Work request:
Copy out exactly the lines below that run from the one holding "Image resolution: width=1080" to the one holding "Click the Service Configuration icon", keeping both of those lines and no others.

Exercise data:
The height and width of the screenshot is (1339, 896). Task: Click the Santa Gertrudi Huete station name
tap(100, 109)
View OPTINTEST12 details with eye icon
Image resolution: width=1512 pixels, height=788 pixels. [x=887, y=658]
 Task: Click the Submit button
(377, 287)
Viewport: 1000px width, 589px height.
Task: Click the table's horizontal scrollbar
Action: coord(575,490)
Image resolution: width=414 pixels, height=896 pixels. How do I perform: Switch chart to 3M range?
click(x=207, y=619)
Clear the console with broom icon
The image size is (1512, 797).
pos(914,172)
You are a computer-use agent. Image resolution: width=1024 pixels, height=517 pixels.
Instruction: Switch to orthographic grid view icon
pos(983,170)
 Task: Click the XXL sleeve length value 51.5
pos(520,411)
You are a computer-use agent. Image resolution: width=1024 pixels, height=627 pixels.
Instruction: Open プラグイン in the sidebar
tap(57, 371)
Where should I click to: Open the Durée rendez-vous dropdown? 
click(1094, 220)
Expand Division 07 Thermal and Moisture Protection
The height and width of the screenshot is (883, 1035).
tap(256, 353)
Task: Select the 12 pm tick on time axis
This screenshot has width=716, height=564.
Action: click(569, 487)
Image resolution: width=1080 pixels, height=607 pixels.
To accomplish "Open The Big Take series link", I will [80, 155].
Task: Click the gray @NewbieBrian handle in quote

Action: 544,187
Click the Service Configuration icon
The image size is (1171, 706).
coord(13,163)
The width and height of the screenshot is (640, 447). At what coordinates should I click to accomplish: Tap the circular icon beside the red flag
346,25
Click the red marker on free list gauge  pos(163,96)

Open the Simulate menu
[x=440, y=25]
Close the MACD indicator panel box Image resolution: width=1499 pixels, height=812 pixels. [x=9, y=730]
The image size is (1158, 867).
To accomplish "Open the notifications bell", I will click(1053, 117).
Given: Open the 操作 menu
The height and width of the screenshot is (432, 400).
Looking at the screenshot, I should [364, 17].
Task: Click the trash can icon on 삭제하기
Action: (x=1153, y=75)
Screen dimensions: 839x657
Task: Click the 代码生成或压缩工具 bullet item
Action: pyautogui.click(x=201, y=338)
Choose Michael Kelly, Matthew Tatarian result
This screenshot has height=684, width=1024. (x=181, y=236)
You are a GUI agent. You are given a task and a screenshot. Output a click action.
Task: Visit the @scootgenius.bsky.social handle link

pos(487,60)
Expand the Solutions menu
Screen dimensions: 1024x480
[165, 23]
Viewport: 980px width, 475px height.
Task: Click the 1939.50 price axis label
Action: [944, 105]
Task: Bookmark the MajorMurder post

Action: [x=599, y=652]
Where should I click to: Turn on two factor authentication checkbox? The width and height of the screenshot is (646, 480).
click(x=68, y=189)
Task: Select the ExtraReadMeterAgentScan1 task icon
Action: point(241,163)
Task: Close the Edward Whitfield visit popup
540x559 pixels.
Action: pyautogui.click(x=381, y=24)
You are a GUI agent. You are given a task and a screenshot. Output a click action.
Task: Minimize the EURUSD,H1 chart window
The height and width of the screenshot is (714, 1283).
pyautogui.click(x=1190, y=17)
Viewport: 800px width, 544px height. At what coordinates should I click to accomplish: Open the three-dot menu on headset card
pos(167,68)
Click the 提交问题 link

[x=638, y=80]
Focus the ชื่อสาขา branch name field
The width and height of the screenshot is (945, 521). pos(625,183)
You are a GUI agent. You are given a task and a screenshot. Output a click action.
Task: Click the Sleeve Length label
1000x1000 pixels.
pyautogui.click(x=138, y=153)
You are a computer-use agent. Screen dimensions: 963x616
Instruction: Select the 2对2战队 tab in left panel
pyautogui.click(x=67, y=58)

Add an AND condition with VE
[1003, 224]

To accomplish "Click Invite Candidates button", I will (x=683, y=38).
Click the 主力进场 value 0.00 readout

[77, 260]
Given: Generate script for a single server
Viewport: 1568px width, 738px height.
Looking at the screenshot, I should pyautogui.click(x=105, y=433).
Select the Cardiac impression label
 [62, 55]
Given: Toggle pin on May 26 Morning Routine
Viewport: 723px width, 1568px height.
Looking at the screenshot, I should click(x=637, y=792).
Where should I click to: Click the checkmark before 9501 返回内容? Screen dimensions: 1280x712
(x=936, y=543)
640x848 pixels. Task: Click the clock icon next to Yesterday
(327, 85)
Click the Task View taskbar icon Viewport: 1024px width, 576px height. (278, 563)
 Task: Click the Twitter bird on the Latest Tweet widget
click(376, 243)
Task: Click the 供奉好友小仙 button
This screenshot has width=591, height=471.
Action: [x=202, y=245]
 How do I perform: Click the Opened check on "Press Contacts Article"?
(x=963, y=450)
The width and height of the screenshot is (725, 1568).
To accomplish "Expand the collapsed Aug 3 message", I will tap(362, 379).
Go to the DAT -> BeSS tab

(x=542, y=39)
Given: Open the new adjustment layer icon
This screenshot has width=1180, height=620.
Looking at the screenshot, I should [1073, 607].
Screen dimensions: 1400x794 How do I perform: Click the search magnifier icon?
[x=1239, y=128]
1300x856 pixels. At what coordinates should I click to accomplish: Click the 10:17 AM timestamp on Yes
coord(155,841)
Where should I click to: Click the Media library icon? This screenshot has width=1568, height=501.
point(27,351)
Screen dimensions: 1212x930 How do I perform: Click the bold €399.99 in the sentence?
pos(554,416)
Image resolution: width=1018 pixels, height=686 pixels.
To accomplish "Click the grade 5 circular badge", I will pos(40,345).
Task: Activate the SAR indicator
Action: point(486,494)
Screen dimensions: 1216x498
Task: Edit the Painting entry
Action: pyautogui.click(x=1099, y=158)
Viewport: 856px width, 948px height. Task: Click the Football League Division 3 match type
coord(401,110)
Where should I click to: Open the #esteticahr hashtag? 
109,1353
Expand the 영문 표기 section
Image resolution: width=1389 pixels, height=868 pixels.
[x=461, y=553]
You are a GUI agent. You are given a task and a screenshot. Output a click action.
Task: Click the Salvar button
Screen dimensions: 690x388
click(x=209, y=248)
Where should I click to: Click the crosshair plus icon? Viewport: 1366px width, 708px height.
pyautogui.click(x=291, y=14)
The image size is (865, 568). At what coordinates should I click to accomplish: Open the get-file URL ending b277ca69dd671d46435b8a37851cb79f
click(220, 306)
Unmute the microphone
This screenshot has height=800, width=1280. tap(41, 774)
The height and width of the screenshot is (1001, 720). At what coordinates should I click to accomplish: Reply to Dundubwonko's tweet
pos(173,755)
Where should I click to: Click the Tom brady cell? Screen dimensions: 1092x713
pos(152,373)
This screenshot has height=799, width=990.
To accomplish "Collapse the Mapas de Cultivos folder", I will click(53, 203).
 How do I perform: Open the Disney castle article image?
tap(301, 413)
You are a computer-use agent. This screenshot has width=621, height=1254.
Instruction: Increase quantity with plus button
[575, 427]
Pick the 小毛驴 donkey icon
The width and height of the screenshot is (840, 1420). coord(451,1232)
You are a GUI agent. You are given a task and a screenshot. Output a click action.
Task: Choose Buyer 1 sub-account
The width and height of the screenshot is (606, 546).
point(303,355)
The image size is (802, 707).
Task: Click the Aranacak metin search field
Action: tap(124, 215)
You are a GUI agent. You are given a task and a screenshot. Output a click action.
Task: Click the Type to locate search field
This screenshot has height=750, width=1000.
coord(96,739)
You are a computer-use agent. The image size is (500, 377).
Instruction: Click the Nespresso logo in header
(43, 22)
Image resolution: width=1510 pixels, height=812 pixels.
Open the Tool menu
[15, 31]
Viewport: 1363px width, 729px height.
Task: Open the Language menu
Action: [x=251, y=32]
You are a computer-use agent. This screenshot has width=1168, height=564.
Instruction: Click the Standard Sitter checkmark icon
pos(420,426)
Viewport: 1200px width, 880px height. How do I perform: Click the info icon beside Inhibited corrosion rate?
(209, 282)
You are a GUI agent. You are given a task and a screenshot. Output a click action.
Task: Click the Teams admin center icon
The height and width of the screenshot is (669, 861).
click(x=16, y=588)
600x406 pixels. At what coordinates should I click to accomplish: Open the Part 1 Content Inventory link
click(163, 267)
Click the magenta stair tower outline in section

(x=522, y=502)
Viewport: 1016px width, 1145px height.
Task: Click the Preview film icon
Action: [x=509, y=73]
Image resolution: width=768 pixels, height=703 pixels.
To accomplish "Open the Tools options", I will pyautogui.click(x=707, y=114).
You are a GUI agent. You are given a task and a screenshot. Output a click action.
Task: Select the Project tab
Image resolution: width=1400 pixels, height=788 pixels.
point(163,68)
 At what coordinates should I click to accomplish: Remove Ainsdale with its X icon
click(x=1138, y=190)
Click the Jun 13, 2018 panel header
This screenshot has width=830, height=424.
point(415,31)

Answer area:
Image resolution: width=1080 pixels, height=607 pixels.
To accomplish "Open The Big Take series link", I will [80, 155].
Task: Click the gray @NewbieBrian handle in quote

Action: 544,187
Click the Service Configuration icon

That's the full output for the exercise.